How to use torch.optim.lr_scheduler.ExponentialLR?

I am trying to train a LSTM model in a NLP problem.

I want to use learning rate decay with the torch.optim.lr_scheduler.ExponentialLR class, yet I seem to fail to use it correctly.
My code:

optimizer = torch.optim.Adam(dual_encoder.parameters(), lr = 0.001)

scheduler = torch.optim.lr_scheduler.ExponentialLR(optimizer, gamma = 0.95)

for epoch in range(200):

context_id_list, response_id_list, label_array = load_ids_and_labels(dataframe, word_to_id)

loss_acc = 0

for i in range(len(label_array)):

    context = autograd.Variable(torch.LongTensor(context_id_list[i]).view(len(context_id_list[i]),1), requires_grad = False)
    
    response = autograd.Variable(torch.LongTensor(response_id_list[i]).view(len(response_id_list[i]), 1), requires_grad = False)
    
    label = autograd.Variable(torch.FloatTensor(torch.from_numpy(np.array(label_array[i]).reshape(1,1))), requires_grad = False)
    
    score = dual_encoder(context, response)

    loss = torch.nn.functional.binary_cross_entropy_with_logits(score, label) 
    
    loss_acc += loss.data[0]
   
    loss.backward()

    scheduler.step() #?
    
    optimizer.zero_grad()
    
print("Epoch: ", epoch, ", Loss: ", (loss_acc/len(label_array)))

If I do it like this, according to one PyTorch example, the parameters do not get updated. If I use optimizer.step() instead, the scheduler will not even be applied, as far as I understand.

I would be happy about some code example!
Thanks!

2 Likes

You should add optimizer.step() into your training loop and move scheduler.step() into the epoch loop.

9 Likes

Seems to work, thanks!

What if I want to have the learning schedule defined on number of iterations instead of number of epochs? Can I still put by schedule.step() inside the inner loop?

Sure, you could guard it with a condition.
E.g. if you would like to call it every 100 iterations:

for epoch in range(epochs):
    for batch_idx, (data, target) in enumerate(data_loader):
        # Your training routine
        data = ...

        if (batch_idx+1) % 100 == 0:
            scheduler.step()
8 Likes

Thanks! Here’s some more code…

        lstm = DSARNN(input_dims, sequence_length, cell_size)
        criterion = torch.nn.MSELoss()
        #optimiser = torch.optim.Adagrad(lstm.parameters(), lr=0.01)
        optimiser = torch.optim.SGD(lstm.parameters(), lr=0.1)
        scheduler = torch.optim.lr_scheduler.StepLR(optimiser, step_size=3, gamma=0.1)

        # register hooks

        lstm.softmax.register_forward_hook(monitorAttention)
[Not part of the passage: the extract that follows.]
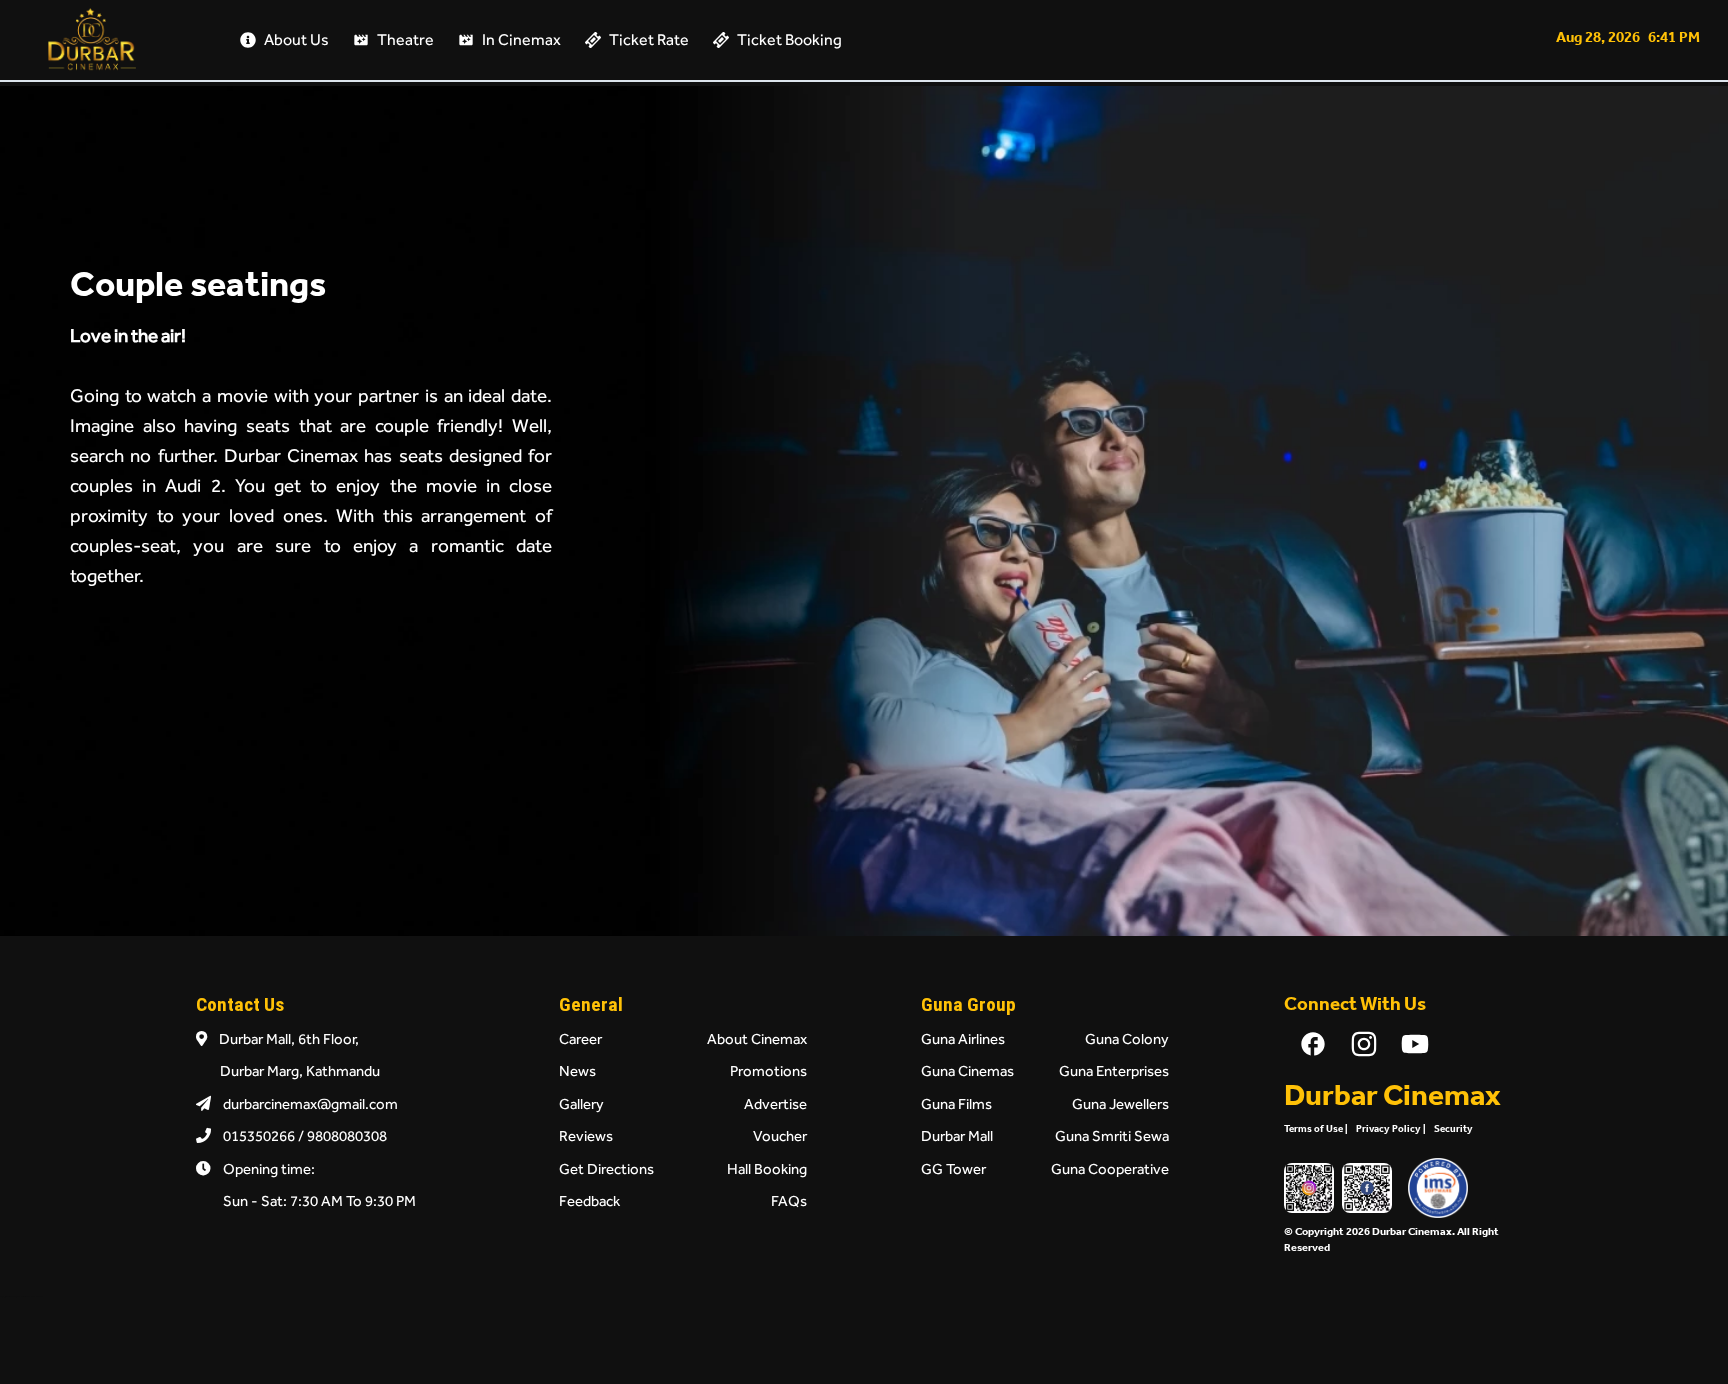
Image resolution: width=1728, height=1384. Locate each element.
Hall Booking (767, 1168)
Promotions (768, 1070)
        # init Tensorboard
        tensorboard_step = 0
        writer = SummaryWriter(comment="LSTM Cell + input attention, entropy " + str(bc.entropy()).replace('.', '_'))
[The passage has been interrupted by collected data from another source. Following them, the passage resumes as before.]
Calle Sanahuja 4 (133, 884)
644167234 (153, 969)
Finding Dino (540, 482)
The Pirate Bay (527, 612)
        for epoch in range(40):

            scheduler.step(epoch)

            # train
            for minibatch, target in tqdm(Batches(train, target_input), total=len(train)):

                    optimiser.zero_grad()
                    output = lstm(minibatch)
                    loss = criterion(output, target)
                    loss.backward()
                    tensorboard_step += 1
                    writer.add_scalar('training loss', loss, tensorboard_step)
                    writer.add_scalar('learning rate', get_learning_rate(optimiser), tensorboard_step)
                    loss = optimiser.step()
1 Like

scheduler.step() should be called after optimiser.step()

2 Likes

thank you sooo much! :slight_smile:

1 Like

Welcome. Best of luck with your project.

1 Like

Use scheduler.step() instead of scheduler.step(epoch). It has strange behavious when using MultiStepLR. Though it works fine for StepLR in your example.

Ref: https://discuss.pytorch.org/t/whats-the-difference-between-scheduler-step-and-scheduler-step-epoch/73054

1 Like

Is there a cleaner way for doing this for ExponentialLR than the below code:

args.learning_rate = 0.001 i.e. start_lr
args.learning_rate_decay_factor = 0.96
args.learning_rate_decay_step = 3000

optim = torch.optim.Adam(params=model.parameters(), lr=args.learning_rate)

lr_scheduler = torch.optim.lr_scheduler.ExponentialLR(optimizer=optim, gamma=args.learning_rate_decay_factor,last_epoch=-1)

for epoch in (range(1, args.num_epoch + 1)):
   
    # Do Forward pass here
    
    optim.zero_grad()
    loss.backward()
    optim.step()
  
    if epoch % args.learning_rate_decay_step == 0:
        lr_scheduler.step()
    # debugging purpose
    print(lr_scheduler.get_last_lr()) # will print last learning rate.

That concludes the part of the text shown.